┌─ Input

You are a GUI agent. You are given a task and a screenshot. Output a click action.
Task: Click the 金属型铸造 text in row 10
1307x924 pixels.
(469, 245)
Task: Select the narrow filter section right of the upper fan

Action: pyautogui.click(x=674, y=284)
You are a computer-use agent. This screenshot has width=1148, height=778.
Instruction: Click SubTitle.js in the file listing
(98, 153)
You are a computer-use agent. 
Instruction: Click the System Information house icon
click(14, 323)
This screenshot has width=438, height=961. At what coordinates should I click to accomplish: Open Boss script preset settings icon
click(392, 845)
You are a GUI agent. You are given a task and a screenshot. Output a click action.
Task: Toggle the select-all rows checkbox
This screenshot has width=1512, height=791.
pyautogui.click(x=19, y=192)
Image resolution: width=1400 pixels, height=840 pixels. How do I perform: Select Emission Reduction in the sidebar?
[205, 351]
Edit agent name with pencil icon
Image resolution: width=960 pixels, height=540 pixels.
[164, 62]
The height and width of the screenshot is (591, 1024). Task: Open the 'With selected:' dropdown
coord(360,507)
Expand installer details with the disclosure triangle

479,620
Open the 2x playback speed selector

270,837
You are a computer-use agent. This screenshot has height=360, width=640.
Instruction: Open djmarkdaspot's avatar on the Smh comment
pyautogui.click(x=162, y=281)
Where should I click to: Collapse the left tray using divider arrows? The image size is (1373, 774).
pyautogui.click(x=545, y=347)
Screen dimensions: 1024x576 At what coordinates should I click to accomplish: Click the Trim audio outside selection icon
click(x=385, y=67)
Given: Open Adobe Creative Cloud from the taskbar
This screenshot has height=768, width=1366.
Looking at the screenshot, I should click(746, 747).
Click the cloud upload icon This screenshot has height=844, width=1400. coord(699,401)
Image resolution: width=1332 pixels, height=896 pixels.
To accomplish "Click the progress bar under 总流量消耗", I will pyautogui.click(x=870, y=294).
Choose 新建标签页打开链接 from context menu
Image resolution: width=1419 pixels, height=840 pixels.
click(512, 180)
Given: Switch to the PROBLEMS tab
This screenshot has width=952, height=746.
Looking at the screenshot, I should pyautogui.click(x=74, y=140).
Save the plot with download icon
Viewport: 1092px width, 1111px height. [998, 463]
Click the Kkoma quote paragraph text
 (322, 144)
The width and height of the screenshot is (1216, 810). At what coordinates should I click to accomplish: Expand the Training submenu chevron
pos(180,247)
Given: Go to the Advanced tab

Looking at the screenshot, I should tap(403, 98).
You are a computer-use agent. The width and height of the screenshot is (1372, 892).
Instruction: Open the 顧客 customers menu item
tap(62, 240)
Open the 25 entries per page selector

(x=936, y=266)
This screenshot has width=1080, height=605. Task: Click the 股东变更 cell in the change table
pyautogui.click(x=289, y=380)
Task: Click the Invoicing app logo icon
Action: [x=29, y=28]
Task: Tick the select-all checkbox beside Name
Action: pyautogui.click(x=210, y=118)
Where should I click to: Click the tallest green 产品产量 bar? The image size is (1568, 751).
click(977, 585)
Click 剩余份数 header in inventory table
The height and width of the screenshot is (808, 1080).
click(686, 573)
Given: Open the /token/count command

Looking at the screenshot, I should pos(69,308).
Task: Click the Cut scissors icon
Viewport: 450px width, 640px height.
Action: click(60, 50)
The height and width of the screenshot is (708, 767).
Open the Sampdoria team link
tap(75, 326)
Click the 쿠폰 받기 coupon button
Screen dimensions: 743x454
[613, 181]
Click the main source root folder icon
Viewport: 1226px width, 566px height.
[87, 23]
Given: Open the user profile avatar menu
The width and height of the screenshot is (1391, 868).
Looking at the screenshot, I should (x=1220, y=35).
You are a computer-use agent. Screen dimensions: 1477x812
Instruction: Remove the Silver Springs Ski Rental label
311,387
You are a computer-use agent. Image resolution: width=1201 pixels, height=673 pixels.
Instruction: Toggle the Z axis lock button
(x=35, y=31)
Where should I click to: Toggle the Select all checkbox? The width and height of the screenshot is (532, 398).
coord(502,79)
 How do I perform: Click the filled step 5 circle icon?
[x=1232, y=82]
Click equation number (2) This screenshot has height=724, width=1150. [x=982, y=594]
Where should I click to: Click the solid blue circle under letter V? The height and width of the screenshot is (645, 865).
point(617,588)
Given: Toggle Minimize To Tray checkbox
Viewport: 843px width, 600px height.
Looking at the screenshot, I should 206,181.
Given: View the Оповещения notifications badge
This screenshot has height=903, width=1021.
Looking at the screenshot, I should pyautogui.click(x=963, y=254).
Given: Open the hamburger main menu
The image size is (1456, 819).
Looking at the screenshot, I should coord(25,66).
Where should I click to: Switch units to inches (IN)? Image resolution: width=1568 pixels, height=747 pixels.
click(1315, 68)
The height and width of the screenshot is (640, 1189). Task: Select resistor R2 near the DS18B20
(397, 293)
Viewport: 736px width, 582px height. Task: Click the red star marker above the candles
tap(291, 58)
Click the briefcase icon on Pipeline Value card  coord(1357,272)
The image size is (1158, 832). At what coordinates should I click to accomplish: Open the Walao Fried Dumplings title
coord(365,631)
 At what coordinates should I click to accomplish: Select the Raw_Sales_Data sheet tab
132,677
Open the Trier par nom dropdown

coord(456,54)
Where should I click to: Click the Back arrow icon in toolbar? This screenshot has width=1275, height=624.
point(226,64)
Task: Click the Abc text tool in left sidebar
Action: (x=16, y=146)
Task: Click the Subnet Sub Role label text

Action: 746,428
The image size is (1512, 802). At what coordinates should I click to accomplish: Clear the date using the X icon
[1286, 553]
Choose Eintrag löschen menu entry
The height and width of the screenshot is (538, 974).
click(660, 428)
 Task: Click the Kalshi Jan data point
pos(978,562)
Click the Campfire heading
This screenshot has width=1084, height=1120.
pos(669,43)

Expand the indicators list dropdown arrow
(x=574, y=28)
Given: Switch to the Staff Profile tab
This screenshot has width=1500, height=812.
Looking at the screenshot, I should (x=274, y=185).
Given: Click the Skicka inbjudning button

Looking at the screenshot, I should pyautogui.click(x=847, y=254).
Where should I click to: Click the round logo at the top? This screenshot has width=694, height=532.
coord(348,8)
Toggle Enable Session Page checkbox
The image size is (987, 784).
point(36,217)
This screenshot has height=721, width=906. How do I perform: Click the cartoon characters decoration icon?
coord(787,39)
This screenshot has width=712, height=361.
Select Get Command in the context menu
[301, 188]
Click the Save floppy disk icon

└─

**Written problem**
List each line of the material above that contains the string "under".

**Response**
To accomplish "Click the progress bar under 总流量消耗", I will pyautogui.click(x=870, y=294).
Where should I click to: Click the solid blue circle under letter V? The height and width of the screenshot is (645, 865).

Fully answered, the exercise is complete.